Sammanfattning
The specialized anatomy of the pulp-dentin complex
and the dense, predominantly nociceptive pulpal
innervation from the trigeminal nerve, explains
the variety of pain sensations from this organ.
Brief, sharp pain is typical of A-fiber-mediated
pain, whilst long-lasting, dull/aching pain indicates
C-fiber involvement. A-fibers react to cold or mechanical
stimuli, such as cold drinks or toothbrushing,
whereas C-fibers are mainly activated by inflammatory
mediators. Thus, lingering pain suggests
the presence of irreversible pulpal inflammation.

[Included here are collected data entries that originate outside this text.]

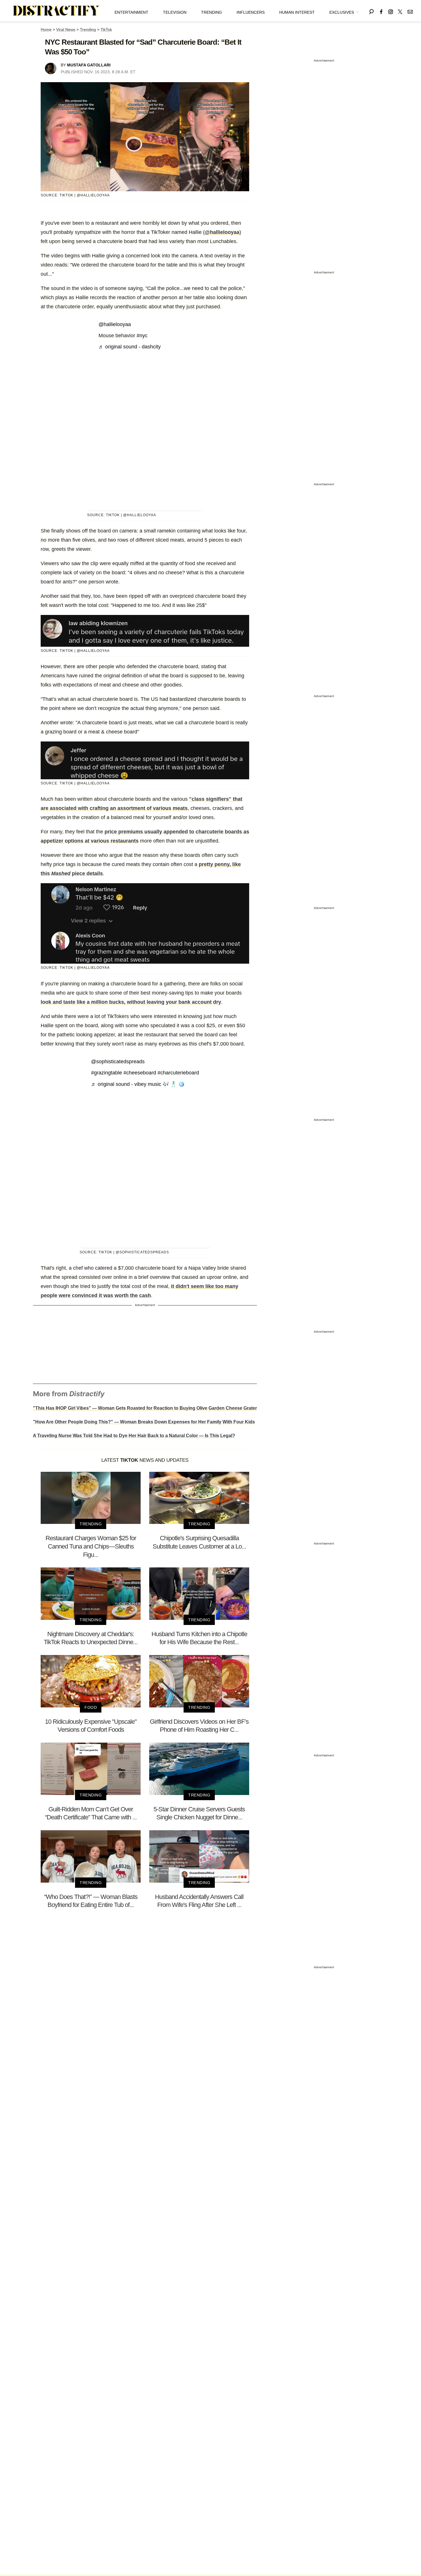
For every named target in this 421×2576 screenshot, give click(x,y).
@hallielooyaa (222, 232)
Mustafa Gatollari (89, 65)
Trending (211, 12)
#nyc (142, 335)
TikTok (106, 29)
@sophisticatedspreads (118, 1061)
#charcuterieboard (178, 1073)
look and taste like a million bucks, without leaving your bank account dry (131, 1002)
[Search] (371, 10)
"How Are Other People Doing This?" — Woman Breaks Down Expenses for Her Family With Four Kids (144, 1421)
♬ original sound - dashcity (130, 347)
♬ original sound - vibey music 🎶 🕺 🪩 (137, 1084)
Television (174, 12)
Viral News (65, 29)
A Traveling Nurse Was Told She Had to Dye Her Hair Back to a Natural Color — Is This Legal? (134, 1435)
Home (46, 29)
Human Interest (297, 12)
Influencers (251, 12)
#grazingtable (106, 1073)
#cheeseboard (139, 1073)
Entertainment (131, 12)
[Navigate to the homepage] (56, 11)
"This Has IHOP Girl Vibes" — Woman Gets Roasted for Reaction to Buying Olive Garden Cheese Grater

During pulpitis, structural changes of the pulpal
nerves (sprouting) occur and neuropeptide release
triggers an immune response; neurogenic inflammation.
Pain sensations during pulpitis can range
from hypersensitivity to thermal stimuli to severe
throbbing, or aching pains that can be referred and
often difficult to localize making diagnosis a challenging
situation for the clinician.
The surface biofilm amplifies hypersensitivity
of exposed dentin surfaces because irritants reach
the pulp through open dentin tubules, producing
inflammation. Removing the biofilm reduces dentin
hypersensitivity but supplemental treatment
aimed at reducing dentin permeability, is often
necessary. Caries removal and filling therapy is
adequate during reversible pulpitis if the pulp has
maintained its ability to distance itself from the
bacterial assault by producing reparative dentin.
However, endodontic therapy is necessary when
pulpitis has reached an irreversible stage.